- DOCUMENT EXTRACT -
Actually, though we may not realize it, that’s what we
mean when we refer to America as ‘the world’s only
superpower.’ Maybe we are, but then again, we might be
fooling ourselves, making a living on yesterday’s strengths.
First, let’s look at the ‘toys.’ Americans
still have a decidedly Cold War attitude toward military superiority,
basing our ‘superpowerness’ on nuclear capability.
We possess the world’s most devastating nuclear arsenal
and the means to deliver those weapons. But nuclear weapons are
intended to deter a similarly armed enemy. In the war on terror – fighting
terrorist groups and states that sponsor them – our nuclear
arsenal counts for nothing.
Let us be
brutally frank here: how likely are we to employ nuclear weapons
against
a terrorist enemy? We know, for example, that
al Qaeda plans to attack the US and that it operates in collusion
with Iran. If what Paul Vallely and Tom McInerney call the ‘nightmare
scenario’ happens – if suitcase nuclear weapons are
detonated in American cities – it is doubtful that we would
retaliate against Teheran with atomic weapons. We would be wracked
with anxiety to ‘prove’ the guilt of a nation-state
and we would have difficulty using WMD ourselves. Examine the
political realities of the situation: the left cannot even seem
to grasp the necessity of US leadership in eliminating a dictatorship
in Iraq that sponsored terrorists. Can we reasonably expect that
American leftists would sit still for use of nuclear weapons
even in retaliation for an attack? We must not be complacent
that mere possession of megatons of nuclear weapons alone makes
us all-powerful. We need the proper quantity ! and quality of
non-nuclear weapons and equipment to fight terrorists effectively.
We also need
to realize that all buckets have bottoms. Many non-specialists
imagine
that military resources are infinite.
We think all strategic quandaries are resolved by invoking a
technology based solution. Got to move troops to some awful,
remote place? Airlift them, we say. Drop in a Ranger battalion.

- DATASET EXCERPT -
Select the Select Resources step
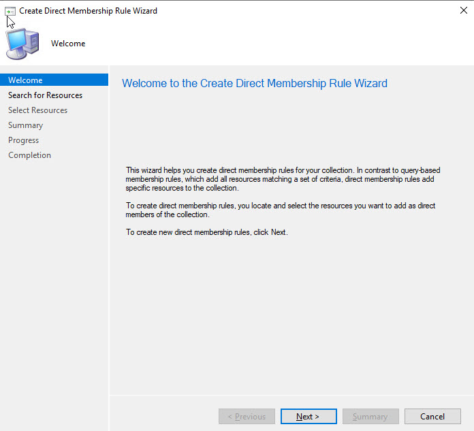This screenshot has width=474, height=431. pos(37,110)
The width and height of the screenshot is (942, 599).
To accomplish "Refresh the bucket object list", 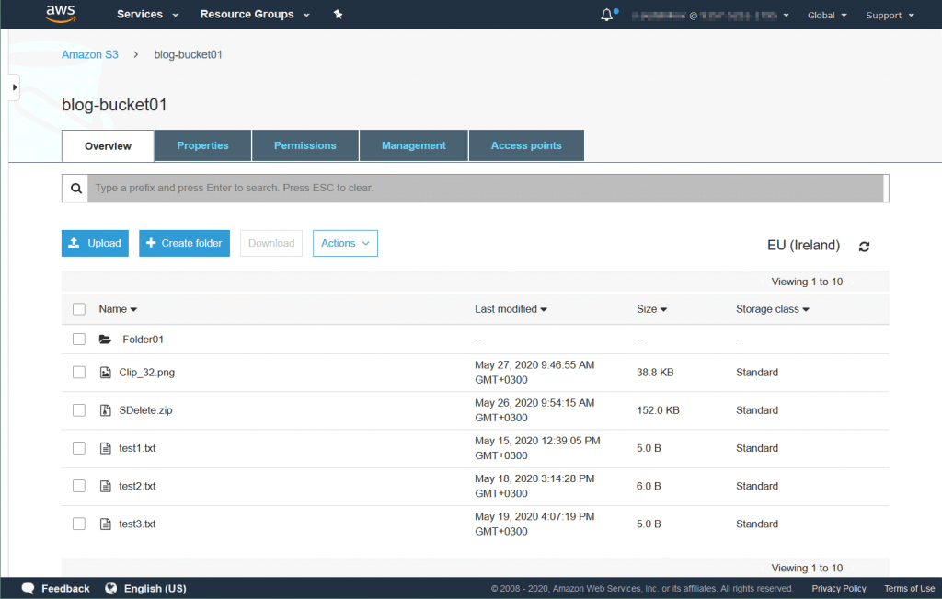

- SET TASK A -
According to the essay on American military power, what are nuclear weapons intended to do?
- SET TASK B -
Pick up the essay on American military power where it stops and continue it.
The listing isn't needed for anything here.

- TASK RESPONSE A -
They are intended to deter a similarly armed enemy.

- TASK RESPONSE B -
Insert the paratroops of the 82nd Airborne. Deploy Special Forces.
Make a ‘surgical’ air strike against that target.
Helo in some Marines. All sounds very easy, doesn’t it?
Unfortunately our resources for new equipment acquisition have
been cut drastically for more than a decade. What equipment remains
is worn exceedingly thin. Example: when we air-dropped the 173rd
Brigade - about three thousand troops - into the Kurdish territory
of northeastern Iraq it required almost every C-17 cargo aircraft
in the USAF inventory to carry out the mission. Recall that the
opening operation of Normandy was a three division airborne operation
that dropped more than thirty thousand troops. Perhaps the comparison
to WWII is not the most relevant, but it gives perspective. Not
only could we not do Normandy again as presently equipped, we
could not do Desert Storm again. And that ought to scare us.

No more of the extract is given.